Our recommended Teamscale setup: nginx proxies requests to two Teamscale instances, Jenkins handles uploads of external analysis results

Let me explain the different parts here.

Shadow Instance

We run not one but two Teamscale instances: One that serves all current »production« requests (i.e. the one the teams actually work with) and one for testing purposes (e.g. testing major releases, experimental project configurations, experimental integration with new infrastructure, …). This allows us to keep the production instance stable and safe while we can go nuts with experiments on the »preview« or »shadow« instance.

Please note that all of the depicted services could also be Docker containers. We have had good experiences with a dockerized setup orchestracted by docker-compose so far.

Reverse Proxy

These two instances need to be available under different URLs, e.g. /teamscale for the production instance and /pre for the shadow instance. We recommend to use a reverse proxy to handle incoming requests for both endpoints and forward them to the two Teamscale instances. Our tool of choice for this is nginx. Here’s a sample config for nginx to proxy the requests:

http {
    upstream ts-prod {
        server localhost:8080;
    }
    upstream ts-pre {
        server localhost:8081;
    }

    # default proxy settings
    proxy_set_header   Host $host;
    proxy_set_header   X-Real-IP $remote_addr;
    proxy_set_header   X-Forwarded-For $proxy_add_x_forwarded_for;

    server {
        listen 80;

        location /teamscale/ {
            proxy_pass          http://ts-prod;
            proxy_redirect      / /teamscale/;
            rewrite             ^/teamscale(/.*)$ $1 break;
        }

        location /pre/ {
            proxy_pass          http://ts-pre;
            proxy_redirect      / /pre/;
            rewrite             ^/pre(/.*)$ $1 break;
        }
    }
}

The big advantage of using a reverse proxy is that it allows us to switch between both Teamscale instances with next to no downtime. Simply edit the nginx config file, exchange the two servers and reload nginx without any downtime. Now the old shadow instance has become the production instance and vice versa.

The Switch

There’s more to making this switch, though. Teamscale analyzes not only the current state of your code but its entire history—commit by commit. This allows us to have very powerful tracking of findings, test gaps, etc. We can also give you very personalized feedback on your commits. This approach, however, requires that upon major version updates, the history is re-analyzed. Otherwise, analysis results would not be consistent across the entire history. Depending on the length of the history and the size of the project, this may take a while.
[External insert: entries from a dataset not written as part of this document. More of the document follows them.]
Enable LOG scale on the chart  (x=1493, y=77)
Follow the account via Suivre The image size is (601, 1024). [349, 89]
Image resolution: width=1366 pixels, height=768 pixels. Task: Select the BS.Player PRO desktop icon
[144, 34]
In our scenario, the shadow instance is performing this re-analysis, while developers and testers continue to work with the old release. During the time it took Teamscale to reanalyze all projects, users might have changed dashboards, their settings, issue queries, etc. Furthermore, external analysis results (coverage, build results, …) might have been uploaded to the old production instance. We don’t want to lose all these changes when we switch over to the new Teamscale version. So what we have to do before the switch is transfer this delta in Teamscale’s data over to the new production instance, but without reanalyzing all projects.

  1. Export a full backup of the old production instance
  2. Import this backup into the new production instance but check the import option called Skip project creation and only update external data.

The effect of this is that

  • all global data in the new production instance is updated to match the old production instance (i.e. users, dashboards, account settings, …)
  • external analysis results and settings of each project are updated to match the old production instance (e.g. issue queries, blacklists, …)
  • the projects are not reanalyzed

After the backup was imported successfully, perform the switch of both instances in Nginx (you don’t have to wait for any further analysis work to complete). Thus, the users see almost no interruption in their normal usage of Teamscale and keep all their data.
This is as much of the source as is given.